All propositions are Decidable.

Equations

• Classical.propDecidable a = Classical.choice (_ : Nonempty (Decidable a))

noncomputable def Classical.decidableInhabited (a : Prop) : Inhabited (Decidable a)

Equations

• Classical.decidableInhabited a = { default := inferInstance }

noncomputable def Classical.typeDecidableEq (α : Sort u) : DecidableEq α

Equations

• Classical.typeDecidableEq α x x = inferInstance

noncomputable def Classical.typeDecidable (α : Sort u) : α ⊕' (α → False)

Equations

• Classical.typeDecidable α = match Classical.propDecidable (Nonempty α) with | isTrue hp => PSum.inl default | isFalse hn => PSum.inr (_ : α → False)

noncomputable def Classical.strongIndefiniteDescription {α : Sort u} (p : α → Prop) (h : Nonempty α) : { x // (∃ y, p y) → p x }

Equations

• One or more equations did not get rendered due to their size.

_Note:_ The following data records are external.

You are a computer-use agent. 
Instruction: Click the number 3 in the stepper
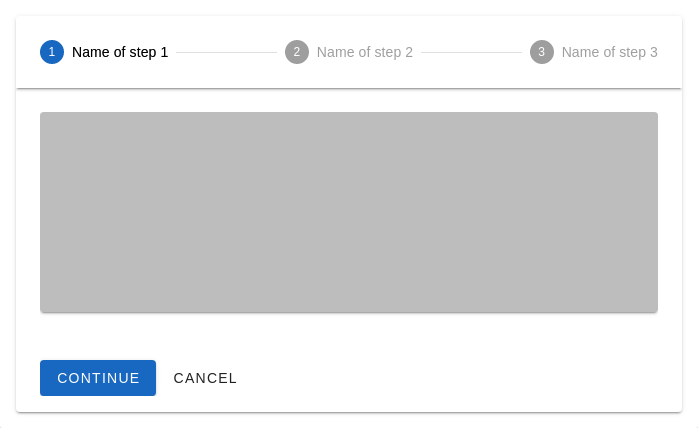(542, 52)
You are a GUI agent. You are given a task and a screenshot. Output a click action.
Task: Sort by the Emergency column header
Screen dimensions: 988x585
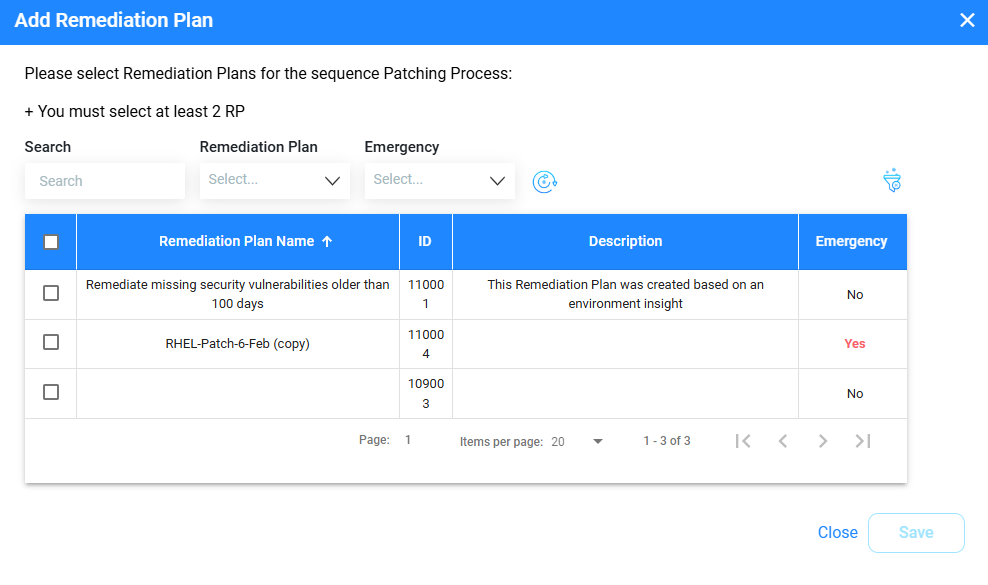point(851,241)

noncomputable def Classical.epsilon {α : Sort u} [h : Nonempty α] (p : α → Prop) : α

the Hilbert epsilon Function

Equations

• Classical.epsilon p = (Classical.strongIndefiniteDescription p h).val

theorem Classical.epsilon_spec_aux {α : Sort u} (h : Nonempty α) (p : α → Prop) : (∃ y, p y) → p (Classical.epsilon p)

theorem Classical.epsilon_spec {α : Sort u} {p : α → Prop} (hex : ∃ y, p y) : p (Classical.epsilon p)

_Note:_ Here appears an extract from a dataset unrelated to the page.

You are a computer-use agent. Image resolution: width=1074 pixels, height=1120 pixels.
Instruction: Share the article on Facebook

theorem Classical.epsilon_singleton {α : Sort u} (x : α) : (Classical.epsilon fun y => y = x) = x

theorem Classical.axiomOfChoice {α : Sort u} {β : α → Sort v} {r : (x : α) → β x → Prop} (h : ∀ (x : α), ∃ y, r x y) : ∃ f, (x : α) → r x (f x)

the axiom of choice

theorem Classical.skolem {α : Sort u} {b : α → Sort v} {p : (x : α) → b x → Prop} : (∀ (x : α), ∃ y, p x y) ↔ ∃ f, (x : α) → p x (f x)

theorem Classical.propComplete (a : Prop) : a = True ∨ a = False

theorem Classical.byCases {p : Prop} {q : Prop} (hpq : p → q) (hnpq : ¬p → q) : q

theorem Classical.byContradiction {p : Prop} (h : ¬p → False) : p

def Classical.«tacticBy_cases_:_» : Lean.ParserDescr

by_cases (h :)? p splits the main goal into two cases, assuming h : p in the first branch, and h : ¬ p in the second branch.

Equations

• One or more equations did not get rendered due to their size.